An often overlooked effect is how this social conditioning effects the way we treat eachother. Once we start changing the way we look, we in effect become role models, who in turn influence others, and so on. Not only that, we also judge others who don’t fit our shared, but skewed, norm. Peer pressure creates a ripple effect through society, making us partners of the advertising industry.
Whereas we used to compare our looks with real people around us, now we have to compete with images that are beyond the physical. And don’t be fooled, this is a very lucrative business. Most women magazines never publish a critical piece about the cosmetic industry, nor do men magazines criticize the fitness enterprize. If they would, they would lose their advertising income. So, in effect, their whole consumer industry is based on the simple formula: creating a problem (your looks) while providing the solution (their products.)
There is thus a huge incentive to make you feel inadequate. Even when your body is fit and healthy, there is still money to be made if you believe something is wrong with you. And this is what they subconsciously tell you, day in, day out. We aren’t made to distinguish between real and virtual images, and so we can not help but believe what we are told. Hence the result, a culture saturated with self-loathing and psychological eating disorders.

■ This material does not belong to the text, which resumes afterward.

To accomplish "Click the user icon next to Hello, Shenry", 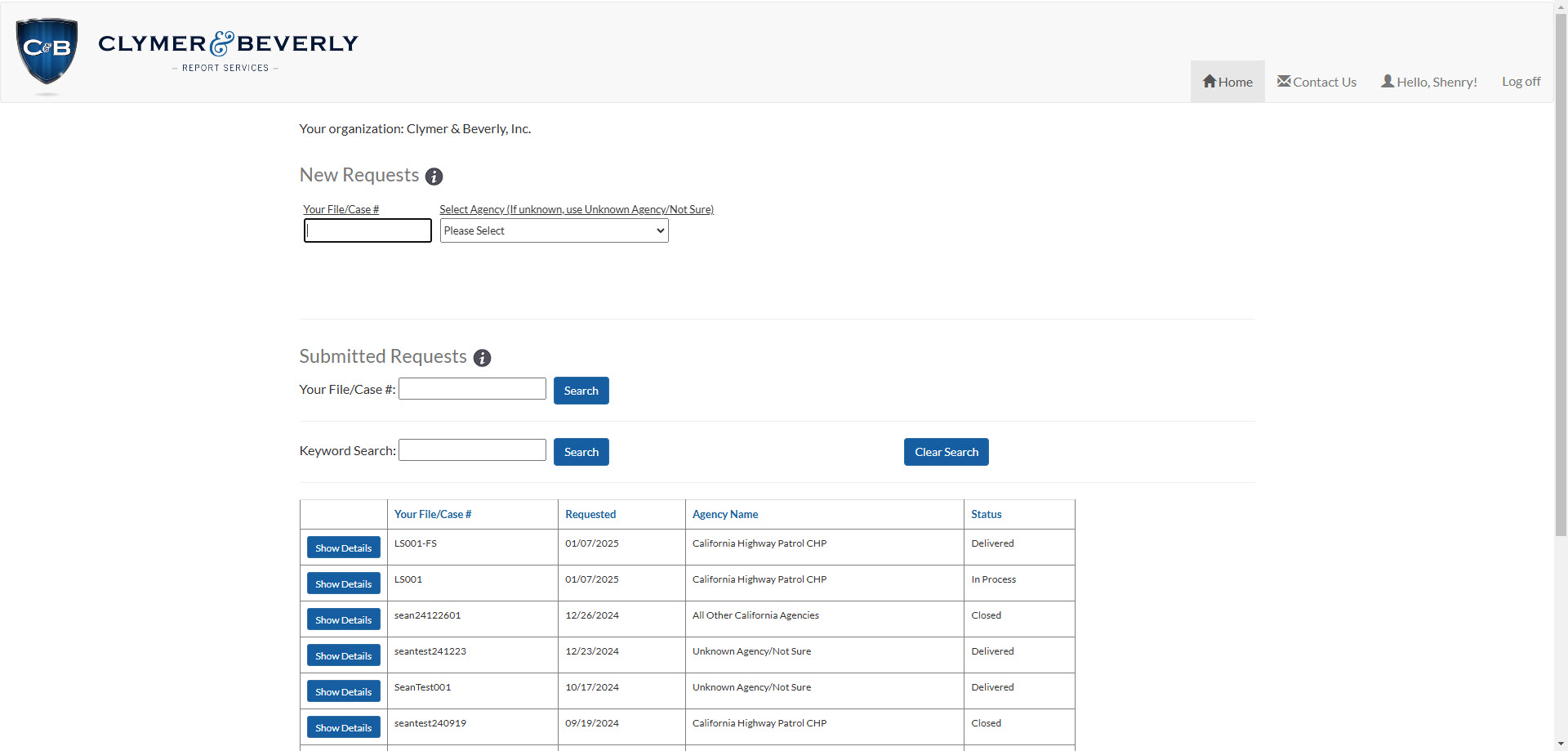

What can we do to stop this…
1. Make sure you consciously stop comparing yourself with the virtual x-axis and y-axis. Compare yourself with actual reality, your friends, your family, and see that we are all perfect in our imperfectness.
2. Get rid of all influences that skew the norm. Throw away photoshopped magazines, don’t look at commercials, look for the negation of life itself in the soulless masks. See how they structure reality and thereby break the magic spells. Also understand that subconsciously, you are powerless to their tricks. Want to feel more adequate? Don’t give the cosmetic industry a chance to lure you in their endless cycle of not being able to live up to their beauty ideal.
3. Once you stopped comparing yourself, stop judging others as well. Stop functioning as a panopticon. Don’t fight each other, fight the oppressive system.
4. Look into the mirror and say ‘I am beautiful‘. Why? Because you are a beautiful living and breathing organism, honed by millions of years of evolution, capable of a kaleidoscope of feelings and creativity, unhindered by the way you look. You are beautiful and it has to be said.
5. If you want to change something about yourself? My advice, don’t do it. In 50 years time it will be seen as a cultural fluke, a temporary excess, an overflowing of material values. “How on earth did people believe that?”
6., True beauty lies underneath the mask, it is not the mask itself. There is nothing more beautiful than a healthy and happy person, radiating compassion and warmth. No amount of botox or mascara changes that. Make sure you are beautiful from the inside, because the documentary was right, external beauty is only limitedly preserved.